WHAT THE TASK ASKS: Gather from the listing below each line that includes the word "agent", and copy it.

SOURCE MATERIAL:
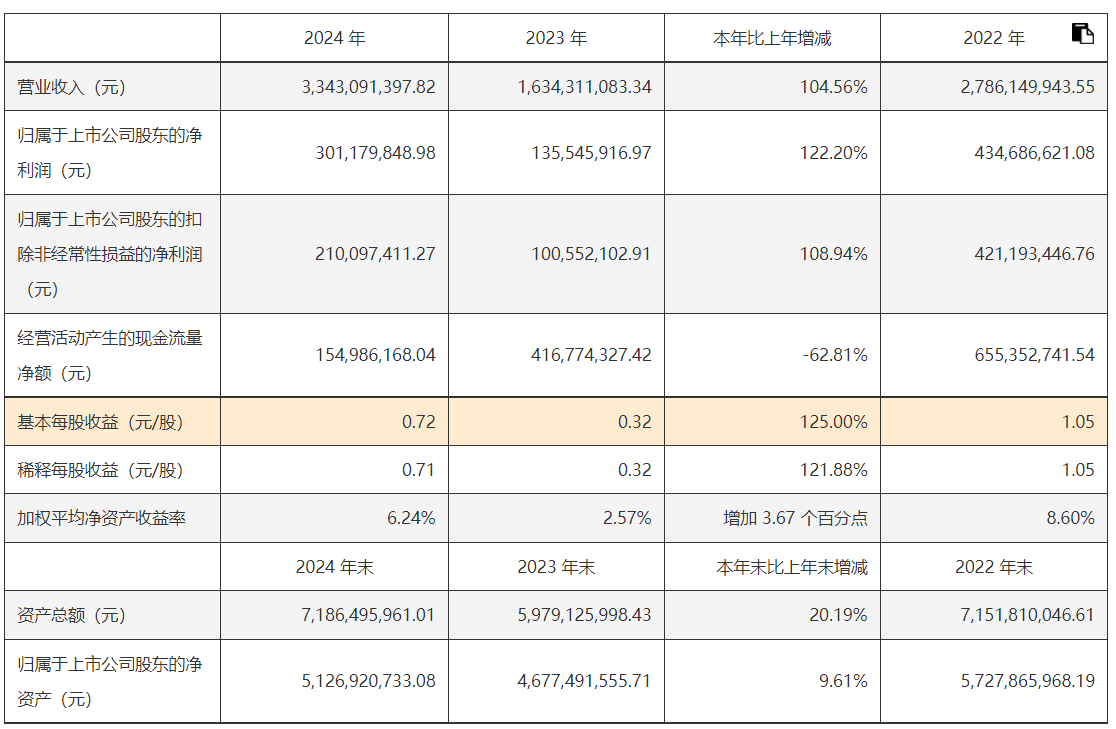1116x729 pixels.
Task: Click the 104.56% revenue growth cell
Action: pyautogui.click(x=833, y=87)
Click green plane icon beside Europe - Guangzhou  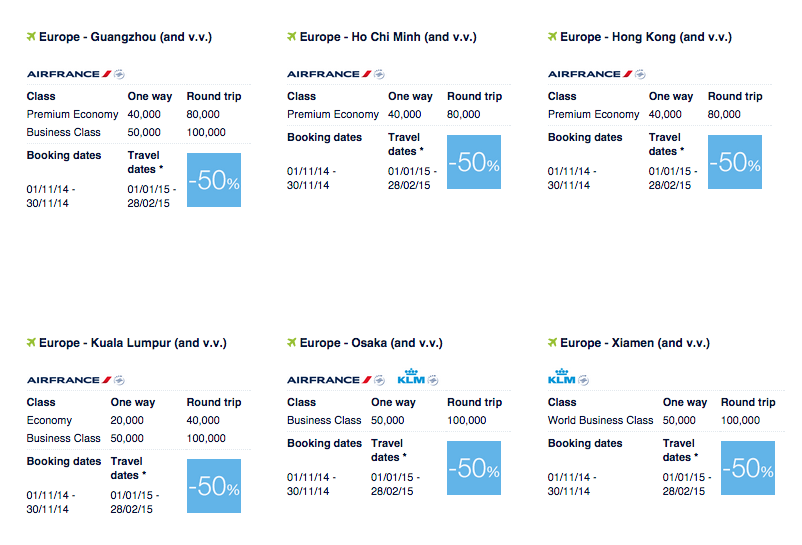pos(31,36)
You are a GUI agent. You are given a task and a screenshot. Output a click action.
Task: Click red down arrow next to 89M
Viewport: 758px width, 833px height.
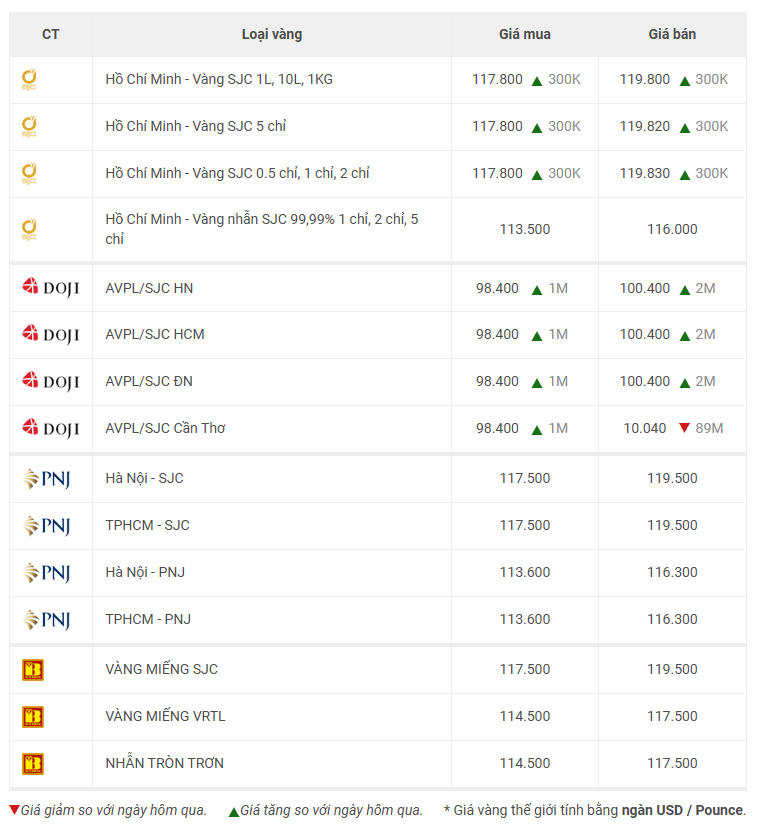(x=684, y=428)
* * *
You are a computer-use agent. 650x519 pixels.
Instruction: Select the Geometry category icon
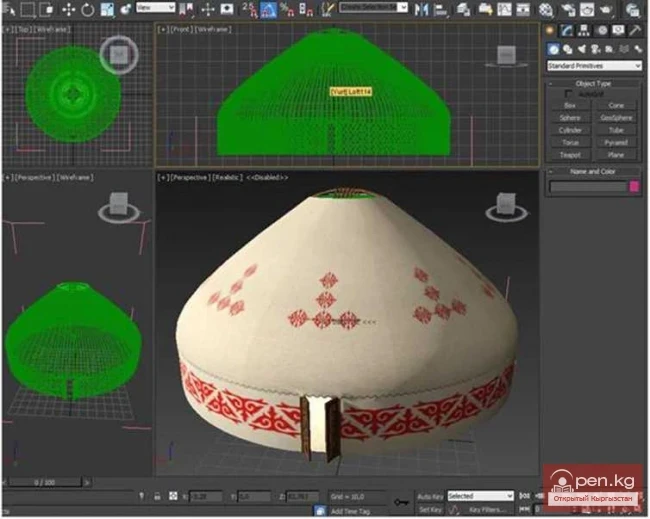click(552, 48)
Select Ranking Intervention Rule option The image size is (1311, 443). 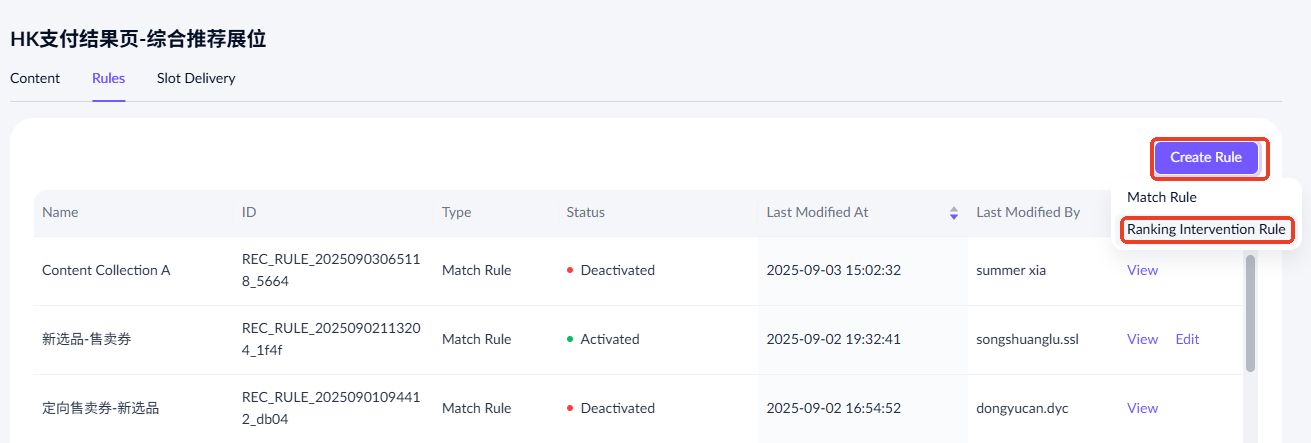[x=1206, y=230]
---
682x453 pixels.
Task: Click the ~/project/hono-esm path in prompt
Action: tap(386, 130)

RESULT:
You are a GUI agent. You are given a task and a screenshot. Output a click action.
You are a computer-use agent. 650x519 pixels.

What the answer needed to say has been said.